[Recorded data Boundary: Start]

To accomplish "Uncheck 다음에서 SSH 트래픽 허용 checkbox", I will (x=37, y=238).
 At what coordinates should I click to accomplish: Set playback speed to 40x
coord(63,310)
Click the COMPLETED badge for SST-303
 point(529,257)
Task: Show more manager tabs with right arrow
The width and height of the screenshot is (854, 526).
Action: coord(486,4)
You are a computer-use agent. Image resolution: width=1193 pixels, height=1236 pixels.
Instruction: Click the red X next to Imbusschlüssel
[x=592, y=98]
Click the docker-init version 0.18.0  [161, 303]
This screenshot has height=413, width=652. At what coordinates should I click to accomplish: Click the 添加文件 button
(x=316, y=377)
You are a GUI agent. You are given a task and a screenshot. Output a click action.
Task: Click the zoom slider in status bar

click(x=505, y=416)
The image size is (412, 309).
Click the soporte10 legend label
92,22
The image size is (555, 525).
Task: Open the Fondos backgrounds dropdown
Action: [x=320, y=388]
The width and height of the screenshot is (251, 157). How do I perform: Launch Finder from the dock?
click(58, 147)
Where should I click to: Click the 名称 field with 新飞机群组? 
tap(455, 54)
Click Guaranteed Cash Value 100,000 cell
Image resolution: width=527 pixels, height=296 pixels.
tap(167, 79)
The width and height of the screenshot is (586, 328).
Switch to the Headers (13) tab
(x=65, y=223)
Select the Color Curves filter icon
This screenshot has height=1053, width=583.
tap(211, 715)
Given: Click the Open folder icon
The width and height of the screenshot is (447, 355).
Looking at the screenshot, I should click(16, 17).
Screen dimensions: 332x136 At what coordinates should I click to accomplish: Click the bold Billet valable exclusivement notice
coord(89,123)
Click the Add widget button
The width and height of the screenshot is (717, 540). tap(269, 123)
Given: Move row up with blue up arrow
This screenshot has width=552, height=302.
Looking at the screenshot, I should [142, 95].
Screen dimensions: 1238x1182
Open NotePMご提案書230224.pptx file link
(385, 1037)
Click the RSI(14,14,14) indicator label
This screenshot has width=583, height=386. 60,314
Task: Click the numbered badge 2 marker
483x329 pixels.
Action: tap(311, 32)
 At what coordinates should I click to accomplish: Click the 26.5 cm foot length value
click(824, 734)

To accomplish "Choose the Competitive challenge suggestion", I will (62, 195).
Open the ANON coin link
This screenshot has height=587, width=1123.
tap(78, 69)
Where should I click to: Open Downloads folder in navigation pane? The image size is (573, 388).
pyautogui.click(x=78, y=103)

[Recorded data Boundary: End]

*What needs to be done:*
Restate the whole listing exactly, leaving out nothing.

*Task result:*
To accomplish "Uncheck 다음에서 SSH 트래픽 허용 checkbox", I will (x=37, y=238).
 At what coordinates should I click to accomplish: Set playback speed to 40x
coord(63,310)
Click the COMPLETED badge for SST-303
 point(529,257)
Task: Show more manager tabs with right arrow
The width and height of the screenshot is (854, 526).
Action: coord(486,4)
You are a computer-use agent. Image resolution: width=1193 pixels, height=1236 pixels.
Instruction: Click the red X next to Imbusschlüssel
[x=592, y=98]
Click the docker-init version 0.18.0  [161, 303]
This screenshot has height=413, width=652. At what coordinates should I click to accomplish: Click the 添加文件 button
(x=316, y=377)
You are a GUI agent. You are given a task and a screenshot. Output a click action.
Task: Click the zoom slider in status bar

click(x=505, y=416)
The image size is (412, 309).
Click the soporte10 legend label
92,22
The image size is (555, 525).
Task: Open the Fondos backgrounds dropdown
Action: [x=320, y=388]
The width and height of the screenshot is (251, 157). How do I perform: Launch Finder from the dock?
click(58, 147)
Where should I click to: Click the 名称 field with 新飞机群组? 
tap(455, 54)
Click Guaranteed Cash Value 100,000 cell
Image resolution: width=527 pixels, height=296 pixels.
tap(167, 79)
The width and height of the screenshot is (586, 328).
Switch to the Headers (13) tab
(x=65, y=223)
Select the Color Curves filter icon
This screenshot has height=1053, width=583.
tap(211, 715)
Given: Click the Open folder icon
The width and height of the screenshot is (447, 355).
Looking at the screenshot, I should click(16, 17).
Screen dimensions: 332x136 At what coordinates should I click to accomplish: Click the bold Billet valable exclusivement notice
coord(89,123)
Click the Add widget button
The width and height of the screenshot is (717, 540). tap(269, 123)
Given: Move row up with blue up arrow
This screenshot has width=552, height=302.
Looking at the screenshot, I should [142, 95].
Screen dimensions: 1238x1182
Open NotePMご提案書230224.pptx file link
(385, 1037)
Click the RSI(14,14,14) indicator label
This screenshot has width=583, height=386. 60,314
Task: Click the numbered badge 2 marker
483x329 pixels.
Action: tap(311, 32)
 At what coordinates should I click to accomplish: Click the 26.5 cm foot length value
click(824, 734)

To accomplish "Choose the Competitive challenge suggestion", I will (62, 195).
Open the ANON coin link
This screenshot has height=587, width=1123.
tap(78, 69)
Where should I click to: Open Downloads folder in navigation pane? The image size is (573, 388).
pyautogui.click(x=78, y=103)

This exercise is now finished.